Statistics show that the country's total financing volume, an important index to measure market fluidity, amounted to 15.1 trillion yuan ($2.3 trillion) in 2009 and 14.6 trillion yuan in 2010. This huge scale of financing is yet to unfold its full influence on the current level of prices, although the Chinese government has adopted a series of macroeconomic measures to tame inflation.

At the same time, liquidity in the global market has also caused speculative international hot money to flow to China, which, together with its large trade surplus and bulging foreign reserves, has resulted in a large scale of excess liquidity in the domestic market.

Imported inflation has been a leading external factor fuelling China's inflation pressures. China is currently highly dependent on the import of some bulk commodities, especially energy and some primary raw materials, to fuel its fast-growing economy. It is more than 50 percent dependent on imports of oil, bronze and iron ores.
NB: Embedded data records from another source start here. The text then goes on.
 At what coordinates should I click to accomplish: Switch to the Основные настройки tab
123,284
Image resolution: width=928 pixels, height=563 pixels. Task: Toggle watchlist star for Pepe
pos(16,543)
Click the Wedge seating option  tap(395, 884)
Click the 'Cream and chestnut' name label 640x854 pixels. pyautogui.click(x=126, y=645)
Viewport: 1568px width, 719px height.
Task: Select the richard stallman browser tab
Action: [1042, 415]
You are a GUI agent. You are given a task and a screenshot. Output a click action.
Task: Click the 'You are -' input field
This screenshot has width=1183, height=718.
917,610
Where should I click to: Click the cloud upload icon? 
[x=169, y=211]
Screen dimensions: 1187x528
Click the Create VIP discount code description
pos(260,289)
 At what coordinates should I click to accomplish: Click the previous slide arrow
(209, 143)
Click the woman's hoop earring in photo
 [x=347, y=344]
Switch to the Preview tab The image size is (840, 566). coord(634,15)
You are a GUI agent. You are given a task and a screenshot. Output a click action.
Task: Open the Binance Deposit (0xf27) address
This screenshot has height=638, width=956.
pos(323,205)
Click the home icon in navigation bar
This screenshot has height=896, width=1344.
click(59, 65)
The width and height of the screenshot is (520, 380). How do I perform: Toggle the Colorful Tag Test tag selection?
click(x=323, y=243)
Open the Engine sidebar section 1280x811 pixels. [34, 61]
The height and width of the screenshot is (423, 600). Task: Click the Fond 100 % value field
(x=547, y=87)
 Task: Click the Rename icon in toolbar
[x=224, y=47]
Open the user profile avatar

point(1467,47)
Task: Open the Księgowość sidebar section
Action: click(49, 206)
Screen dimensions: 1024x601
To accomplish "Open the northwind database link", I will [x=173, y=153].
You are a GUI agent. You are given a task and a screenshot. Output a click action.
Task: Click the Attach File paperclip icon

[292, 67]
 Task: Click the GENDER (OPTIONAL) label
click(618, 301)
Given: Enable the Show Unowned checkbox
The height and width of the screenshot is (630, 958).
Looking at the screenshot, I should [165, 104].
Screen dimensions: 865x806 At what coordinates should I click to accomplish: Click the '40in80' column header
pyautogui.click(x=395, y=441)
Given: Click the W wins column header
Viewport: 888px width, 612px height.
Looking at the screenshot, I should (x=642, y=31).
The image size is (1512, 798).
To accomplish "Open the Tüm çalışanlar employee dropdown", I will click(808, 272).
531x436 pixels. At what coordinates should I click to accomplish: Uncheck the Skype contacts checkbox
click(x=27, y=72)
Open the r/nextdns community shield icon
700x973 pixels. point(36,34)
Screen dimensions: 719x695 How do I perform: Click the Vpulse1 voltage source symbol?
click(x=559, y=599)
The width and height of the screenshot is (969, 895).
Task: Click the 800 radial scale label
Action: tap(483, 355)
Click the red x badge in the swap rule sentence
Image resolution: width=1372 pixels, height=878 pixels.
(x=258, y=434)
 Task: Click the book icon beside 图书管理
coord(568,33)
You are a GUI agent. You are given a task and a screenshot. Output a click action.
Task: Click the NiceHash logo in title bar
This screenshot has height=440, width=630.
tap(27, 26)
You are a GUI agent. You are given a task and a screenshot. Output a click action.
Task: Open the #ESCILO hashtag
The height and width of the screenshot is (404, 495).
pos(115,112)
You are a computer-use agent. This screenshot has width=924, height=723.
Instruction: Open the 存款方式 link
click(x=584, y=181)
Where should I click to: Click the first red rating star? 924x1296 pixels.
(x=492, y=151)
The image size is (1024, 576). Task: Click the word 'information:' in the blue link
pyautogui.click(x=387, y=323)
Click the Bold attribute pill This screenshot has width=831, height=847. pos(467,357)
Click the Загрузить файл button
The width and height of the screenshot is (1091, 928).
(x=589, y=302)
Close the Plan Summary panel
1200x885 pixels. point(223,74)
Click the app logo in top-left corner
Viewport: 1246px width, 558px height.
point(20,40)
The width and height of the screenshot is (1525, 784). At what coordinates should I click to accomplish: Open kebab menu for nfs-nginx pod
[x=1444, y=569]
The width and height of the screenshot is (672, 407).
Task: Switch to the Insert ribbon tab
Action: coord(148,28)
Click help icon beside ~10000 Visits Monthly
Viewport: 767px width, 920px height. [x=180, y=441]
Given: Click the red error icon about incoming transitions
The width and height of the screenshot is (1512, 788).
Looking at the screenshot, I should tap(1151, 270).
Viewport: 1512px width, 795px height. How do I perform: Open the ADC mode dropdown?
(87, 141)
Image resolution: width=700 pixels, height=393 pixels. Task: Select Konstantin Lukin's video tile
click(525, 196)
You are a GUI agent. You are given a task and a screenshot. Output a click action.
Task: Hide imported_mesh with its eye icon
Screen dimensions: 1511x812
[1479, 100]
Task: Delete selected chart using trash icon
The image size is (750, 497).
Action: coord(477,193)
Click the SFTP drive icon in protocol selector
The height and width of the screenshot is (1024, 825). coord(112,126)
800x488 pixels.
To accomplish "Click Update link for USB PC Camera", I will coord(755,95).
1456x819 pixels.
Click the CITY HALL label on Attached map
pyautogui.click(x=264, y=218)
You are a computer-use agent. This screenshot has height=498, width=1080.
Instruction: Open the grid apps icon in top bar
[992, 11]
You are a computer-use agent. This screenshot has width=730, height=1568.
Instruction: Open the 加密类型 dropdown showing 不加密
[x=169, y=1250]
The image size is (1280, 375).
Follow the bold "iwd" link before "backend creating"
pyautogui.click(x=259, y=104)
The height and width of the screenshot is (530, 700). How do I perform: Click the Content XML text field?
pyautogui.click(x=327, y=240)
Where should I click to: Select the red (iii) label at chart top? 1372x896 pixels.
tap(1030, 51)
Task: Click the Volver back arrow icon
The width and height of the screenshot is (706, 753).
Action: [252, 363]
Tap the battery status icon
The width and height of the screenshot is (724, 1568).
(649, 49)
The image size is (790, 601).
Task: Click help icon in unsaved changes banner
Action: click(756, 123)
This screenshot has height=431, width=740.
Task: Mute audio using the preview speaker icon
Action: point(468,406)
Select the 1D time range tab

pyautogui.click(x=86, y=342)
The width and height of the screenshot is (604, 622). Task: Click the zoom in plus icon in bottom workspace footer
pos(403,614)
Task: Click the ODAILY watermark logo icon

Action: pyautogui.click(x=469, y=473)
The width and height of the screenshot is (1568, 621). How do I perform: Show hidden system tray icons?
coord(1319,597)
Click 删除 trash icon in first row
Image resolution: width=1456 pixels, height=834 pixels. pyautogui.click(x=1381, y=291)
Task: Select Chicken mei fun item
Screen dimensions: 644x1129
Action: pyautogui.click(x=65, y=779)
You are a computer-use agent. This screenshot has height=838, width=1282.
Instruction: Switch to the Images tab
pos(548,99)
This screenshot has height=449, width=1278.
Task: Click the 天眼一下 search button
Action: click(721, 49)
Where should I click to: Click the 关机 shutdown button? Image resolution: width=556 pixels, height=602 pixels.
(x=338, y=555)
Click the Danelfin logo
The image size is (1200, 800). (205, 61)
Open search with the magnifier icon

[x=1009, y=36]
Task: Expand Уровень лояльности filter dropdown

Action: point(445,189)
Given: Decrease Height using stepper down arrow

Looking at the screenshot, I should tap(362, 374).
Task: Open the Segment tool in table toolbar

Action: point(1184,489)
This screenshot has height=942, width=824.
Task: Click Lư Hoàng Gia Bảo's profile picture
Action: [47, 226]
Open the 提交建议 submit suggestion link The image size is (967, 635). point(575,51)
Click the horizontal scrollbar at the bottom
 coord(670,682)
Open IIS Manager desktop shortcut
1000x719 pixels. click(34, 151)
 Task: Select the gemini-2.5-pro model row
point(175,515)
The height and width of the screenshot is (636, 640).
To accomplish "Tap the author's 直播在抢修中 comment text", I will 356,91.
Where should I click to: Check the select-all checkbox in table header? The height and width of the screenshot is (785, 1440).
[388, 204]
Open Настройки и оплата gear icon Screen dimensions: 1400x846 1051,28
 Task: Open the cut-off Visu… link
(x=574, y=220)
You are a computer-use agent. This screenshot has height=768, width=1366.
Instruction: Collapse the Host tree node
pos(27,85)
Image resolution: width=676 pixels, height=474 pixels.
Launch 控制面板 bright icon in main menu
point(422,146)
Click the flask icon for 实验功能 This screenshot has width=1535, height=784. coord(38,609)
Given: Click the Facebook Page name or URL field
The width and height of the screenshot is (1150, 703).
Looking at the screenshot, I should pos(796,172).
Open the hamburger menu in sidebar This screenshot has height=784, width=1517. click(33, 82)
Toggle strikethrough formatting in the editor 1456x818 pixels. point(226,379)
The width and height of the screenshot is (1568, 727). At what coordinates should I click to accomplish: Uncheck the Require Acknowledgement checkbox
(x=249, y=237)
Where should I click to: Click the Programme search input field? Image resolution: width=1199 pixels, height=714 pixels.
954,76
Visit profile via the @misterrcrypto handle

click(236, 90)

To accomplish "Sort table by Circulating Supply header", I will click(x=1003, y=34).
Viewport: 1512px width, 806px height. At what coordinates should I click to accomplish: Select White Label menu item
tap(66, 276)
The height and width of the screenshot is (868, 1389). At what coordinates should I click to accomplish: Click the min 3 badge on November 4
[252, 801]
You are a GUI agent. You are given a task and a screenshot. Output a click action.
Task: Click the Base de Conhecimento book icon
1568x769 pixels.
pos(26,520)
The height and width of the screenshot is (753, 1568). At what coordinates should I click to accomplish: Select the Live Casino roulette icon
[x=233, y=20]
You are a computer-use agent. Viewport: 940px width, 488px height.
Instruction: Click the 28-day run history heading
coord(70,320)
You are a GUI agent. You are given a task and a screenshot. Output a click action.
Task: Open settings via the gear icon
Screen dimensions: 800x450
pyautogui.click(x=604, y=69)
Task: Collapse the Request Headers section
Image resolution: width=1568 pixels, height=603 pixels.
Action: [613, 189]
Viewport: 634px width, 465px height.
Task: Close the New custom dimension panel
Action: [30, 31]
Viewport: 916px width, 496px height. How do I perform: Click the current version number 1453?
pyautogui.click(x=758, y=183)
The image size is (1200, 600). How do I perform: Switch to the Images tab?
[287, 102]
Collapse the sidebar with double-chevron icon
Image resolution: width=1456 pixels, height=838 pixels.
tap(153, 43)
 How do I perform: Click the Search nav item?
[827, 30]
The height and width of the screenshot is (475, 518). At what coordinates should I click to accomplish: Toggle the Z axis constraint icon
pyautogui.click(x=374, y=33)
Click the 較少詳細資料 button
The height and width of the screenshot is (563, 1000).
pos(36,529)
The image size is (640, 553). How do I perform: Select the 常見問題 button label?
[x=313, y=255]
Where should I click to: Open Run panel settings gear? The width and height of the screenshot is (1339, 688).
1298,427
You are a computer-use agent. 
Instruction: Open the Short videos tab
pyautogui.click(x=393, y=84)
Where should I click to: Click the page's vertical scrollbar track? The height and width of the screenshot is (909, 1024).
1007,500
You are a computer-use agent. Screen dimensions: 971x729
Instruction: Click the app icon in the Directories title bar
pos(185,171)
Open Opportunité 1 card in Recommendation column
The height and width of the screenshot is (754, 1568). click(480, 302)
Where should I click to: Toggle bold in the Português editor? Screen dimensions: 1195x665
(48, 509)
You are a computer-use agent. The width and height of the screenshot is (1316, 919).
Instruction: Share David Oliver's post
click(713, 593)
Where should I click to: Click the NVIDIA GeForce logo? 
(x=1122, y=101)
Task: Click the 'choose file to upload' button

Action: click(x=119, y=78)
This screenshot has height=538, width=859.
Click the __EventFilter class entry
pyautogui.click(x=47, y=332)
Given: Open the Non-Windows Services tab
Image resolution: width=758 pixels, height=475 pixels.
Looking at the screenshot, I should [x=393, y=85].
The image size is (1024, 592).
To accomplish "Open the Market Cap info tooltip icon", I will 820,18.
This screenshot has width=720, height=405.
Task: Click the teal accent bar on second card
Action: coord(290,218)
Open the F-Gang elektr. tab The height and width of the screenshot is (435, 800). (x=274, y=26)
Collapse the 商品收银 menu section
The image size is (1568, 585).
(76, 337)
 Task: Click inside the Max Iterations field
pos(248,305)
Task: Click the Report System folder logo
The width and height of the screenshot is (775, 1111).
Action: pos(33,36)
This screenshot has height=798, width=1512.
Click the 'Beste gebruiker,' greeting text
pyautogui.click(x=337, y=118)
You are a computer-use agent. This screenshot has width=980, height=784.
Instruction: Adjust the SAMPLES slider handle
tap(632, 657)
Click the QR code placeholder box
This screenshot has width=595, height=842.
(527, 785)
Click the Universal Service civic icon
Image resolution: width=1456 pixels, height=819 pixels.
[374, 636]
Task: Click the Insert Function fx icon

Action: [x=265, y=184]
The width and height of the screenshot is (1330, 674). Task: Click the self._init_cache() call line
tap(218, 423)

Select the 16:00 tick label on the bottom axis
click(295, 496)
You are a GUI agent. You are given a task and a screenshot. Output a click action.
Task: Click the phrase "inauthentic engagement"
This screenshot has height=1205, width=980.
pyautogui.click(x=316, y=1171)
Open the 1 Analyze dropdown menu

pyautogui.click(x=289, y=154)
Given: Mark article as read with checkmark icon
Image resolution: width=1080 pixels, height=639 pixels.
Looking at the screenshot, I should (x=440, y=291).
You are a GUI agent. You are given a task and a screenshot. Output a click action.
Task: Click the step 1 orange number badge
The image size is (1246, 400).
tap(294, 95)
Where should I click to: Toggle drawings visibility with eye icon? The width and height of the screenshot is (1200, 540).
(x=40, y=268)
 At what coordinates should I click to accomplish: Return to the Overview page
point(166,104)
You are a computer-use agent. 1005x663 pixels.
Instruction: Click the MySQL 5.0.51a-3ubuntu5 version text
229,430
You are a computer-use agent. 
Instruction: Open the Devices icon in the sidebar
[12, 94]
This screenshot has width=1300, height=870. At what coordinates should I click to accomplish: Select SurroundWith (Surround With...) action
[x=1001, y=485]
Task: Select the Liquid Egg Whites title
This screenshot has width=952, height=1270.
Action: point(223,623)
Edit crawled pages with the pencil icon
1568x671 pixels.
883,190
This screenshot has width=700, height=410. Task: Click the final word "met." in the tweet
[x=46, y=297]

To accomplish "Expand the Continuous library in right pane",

Since last year, prices of some bulk commodities have continued to rise in the international market with the considerable depreciation of the dollar, the resumption of global demand, excessive global liquidity and political turbulence in the Middle East, leading to increased import costs that further push up China's consumer price index (CPI).

The nation's accelerating urbanization and its pricing reforms have also served as middle- and long-term factors affecting China's ever-growing inflation pressures.

As the result of its rapid urbanization, the country's costs of labor, land, energy and other materials have continued to rise in recent years.